*** DATA FOR PROCESSING ***

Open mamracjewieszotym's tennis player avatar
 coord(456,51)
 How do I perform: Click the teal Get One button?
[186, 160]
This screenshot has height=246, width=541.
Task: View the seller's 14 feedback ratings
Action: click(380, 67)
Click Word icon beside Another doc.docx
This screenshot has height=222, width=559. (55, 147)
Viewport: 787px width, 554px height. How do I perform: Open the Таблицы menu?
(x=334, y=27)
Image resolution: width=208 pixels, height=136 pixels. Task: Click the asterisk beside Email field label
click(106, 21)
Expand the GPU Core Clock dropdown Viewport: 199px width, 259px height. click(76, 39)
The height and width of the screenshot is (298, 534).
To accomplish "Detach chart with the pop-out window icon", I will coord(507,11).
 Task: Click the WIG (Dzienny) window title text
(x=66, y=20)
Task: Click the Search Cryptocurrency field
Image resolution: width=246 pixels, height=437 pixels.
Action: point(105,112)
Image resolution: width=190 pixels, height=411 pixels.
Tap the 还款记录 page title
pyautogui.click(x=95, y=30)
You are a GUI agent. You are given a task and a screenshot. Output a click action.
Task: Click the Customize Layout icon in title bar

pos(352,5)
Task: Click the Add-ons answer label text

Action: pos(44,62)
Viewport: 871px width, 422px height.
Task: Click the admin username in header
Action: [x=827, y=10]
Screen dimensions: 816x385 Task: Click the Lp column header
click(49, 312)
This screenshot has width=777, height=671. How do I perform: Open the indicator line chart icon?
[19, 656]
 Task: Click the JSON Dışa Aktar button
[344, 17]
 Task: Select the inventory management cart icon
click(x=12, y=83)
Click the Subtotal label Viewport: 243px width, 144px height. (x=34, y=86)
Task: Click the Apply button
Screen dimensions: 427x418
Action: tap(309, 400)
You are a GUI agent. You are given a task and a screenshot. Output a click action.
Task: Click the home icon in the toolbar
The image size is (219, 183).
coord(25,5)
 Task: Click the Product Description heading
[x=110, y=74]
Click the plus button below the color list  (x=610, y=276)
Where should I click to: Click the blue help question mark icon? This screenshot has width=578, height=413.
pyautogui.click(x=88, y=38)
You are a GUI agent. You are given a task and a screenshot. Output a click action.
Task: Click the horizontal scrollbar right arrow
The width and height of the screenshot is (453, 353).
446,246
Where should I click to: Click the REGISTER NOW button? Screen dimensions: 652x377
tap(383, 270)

*** End of DATA FOR PROCESSING ***

▶ [THE TASK]: Once you have read the entries above, copy them out exactly as they were given.

▶ [TASK ANSWER]:
Open mamracjewieszotym's tennis player avatar
 coord(456,51)
 How do I perform: Click the teal Get One button?
[186, 160]
This screenshot has height=246, width=541.
Task: View the seller's 14 feedback ratings
Action: click(380, 67)
Click Word icon beside Another doc.docx
This screenshot has height=222, width=559. (55, 147)
Viewport: 787px width, 554px height. How do I perform: Open the Таблицы menu?
(x=334, y=27)
Image resolution: width=208 pixels, height=136 pixels. Task: Click the asterisk beside Email field label
click(106, 21)
Expand the GPU Core Clock dropdown Viewport: 199px width, 259px height. click(76, 39)
The height and width of the screenshot is (298, 534).
To accomplish "Detach chart with the pop-out window icon", I will coord(507,11).
 Task: Click the WIG (Dzienny) window title text
(x=66, y=20)
Task: Click the Search Cryptocurrency field
Image resolution: width=246 pixels, height=437 pixels.
Action: point(105,112)
Image resolution: width=190 pixels, height=411 pixels.
Tap the 还款记录 page title
pyautogui.click(x=95, y=30)
You are a GUI agent. You are given a task and a screenshot. Output a click action.
Task: Click the Customize Layout icon in title bar

pos(352,5)
Task: Click the Add-ons answer label text

Action: pos(44,62)
Viewport: 871px width, 422px height.
Task: Click the admin username in header
Action: [x=827, y=10]
Screen dimensions: 816x385 Task: Click the Lp column header
click(49, 312)
This screenshot has width=777, height=671. How do I perform: Open the indicator line chart icon?
[19, 656]
 Task: Click the JSON Dışa Aktar button
[344, 17]
 Task: Select the inventory management cart icon
click(x=12, y=83)
Click the Subtotal label Viewport: 243px width, 144px height. (x=34, y=86)
Task: Click the Apply button
Screen dimensions: 427x418
Action: tap(309, 400)
You are a GUI agent. You are given a task and a screenshot. Output a click action.
Task: Click the home icon in the toolbar
The image size is (219, 183).
coord(25,5)
 Task: Click the Product Description heading
[x=110, y=74]
Click the plus button below the color list  (x=610, y=276)
Where should I click to: Click the blue help question mark icon? This screenshot has width=578, height=413.
pyautogui.click(x=88, y=38)
You are a GUI agent. You are given a task and a screenshot. Output a click action.
Task: Click the horizontal scrollbar right arrow
The width and height of the screenshot is (453, 353).
446,246
Where should I click to: Click the REGISTER NOW button? Screen dimensions: 652x377
tap(383, 270)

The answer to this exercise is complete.